__DATA__
——

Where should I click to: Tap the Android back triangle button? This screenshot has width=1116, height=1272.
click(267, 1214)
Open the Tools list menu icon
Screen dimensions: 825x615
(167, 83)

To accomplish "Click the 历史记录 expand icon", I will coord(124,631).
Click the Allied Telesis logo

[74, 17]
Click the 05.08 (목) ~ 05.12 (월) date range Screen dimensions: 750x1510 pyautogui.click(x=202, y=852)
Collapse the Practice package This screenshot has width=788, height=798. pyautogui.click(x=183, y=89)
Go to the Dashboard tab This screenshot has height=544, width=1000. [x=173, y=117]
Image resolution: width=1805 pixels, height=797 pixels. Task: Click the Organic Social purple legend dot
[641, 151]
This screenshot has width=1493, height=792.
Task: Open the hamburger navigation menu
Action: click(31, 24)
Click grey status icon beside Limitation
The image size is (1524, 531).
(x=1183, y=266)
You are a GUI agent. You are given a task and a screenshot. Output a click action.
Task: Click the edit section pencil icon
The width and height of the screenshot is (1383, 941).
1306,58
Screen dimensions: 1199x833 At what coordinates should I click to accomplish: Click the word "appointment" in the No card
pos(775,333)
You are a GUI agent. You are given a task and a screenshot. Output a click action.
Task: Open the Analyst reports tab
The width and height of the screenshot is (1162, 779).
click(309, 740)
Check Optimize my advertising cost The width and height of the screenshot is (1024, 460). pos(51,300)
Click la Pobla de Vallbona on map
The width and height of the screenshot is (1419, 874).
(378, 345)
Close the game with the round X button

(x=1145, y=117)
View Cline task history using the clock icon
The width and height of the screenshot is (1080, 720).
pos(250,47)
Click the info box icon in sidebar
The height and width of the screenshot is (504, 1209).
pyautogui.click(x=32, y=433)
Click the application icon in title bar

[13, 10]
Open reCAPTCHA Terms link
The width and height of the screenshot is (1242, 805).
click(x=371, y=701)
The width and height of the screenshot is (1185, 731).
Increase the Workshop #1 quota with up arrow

——

__EXERCISE GOAL__
Set out, exactly as written, the lines from the line with "Image resolution: width=1805" to the last line of the records, inclusive, and only those lines.

__WORKED SOLUTION__
Image resolution: width=1805 pixels, height=797 pixels. Task: Click the Organic Social purple legend dot
[641, 151]
This screenshot has width=1493, height=792.
Task: Open the hamburger navigation menu
Action: click(31, 24)
Click grey status icon beside Limitation
The image size is (1524, 531).
(x=1183, y=266)
You are a GUI agent. You are given a task and a screenshot. Output a click action.
Task: Click the edit section pencil icon
The width and height of the screenshot is (1383, 941).
1306,58
Screen dimensions: 1199x833 At what coordinates should I click to accomplish: Click the word "appointment" in the No card
pos(775,333)
You are a GUI agent. You are given a task and a screenshot. Output a click action.
Task: Open the Analyst reports tab
The width and height of the screenshot is (1162, 779).
click(309, 740)
Check Optimize my advertising cost The width and height of the screenshot is (1024, 460). pos(51,300)
Click la Pobla de Vallbona on map
The width and height of the screenshot is (1419, 874).
(378, 345)
Close the game with the round X button

(x=1145, y=117)
View Cline task history using the clock icon
The width and height of the screenshot is (1080, 720).
pos(250,47)
Click the info box icon in sidebar
The height and width of the screenshot is (504, 1209).
pyautogui.click(x=32, y=433)
Click the application icon in title bar

[13, 10]
Open reCAPTCHA Terms link
The width and height of the screenshot is (1242, 805).
click(x=371, y=701)
The width and height of the screenshot is (1185, 731).
Increase the Workshop #1 quota with up arrow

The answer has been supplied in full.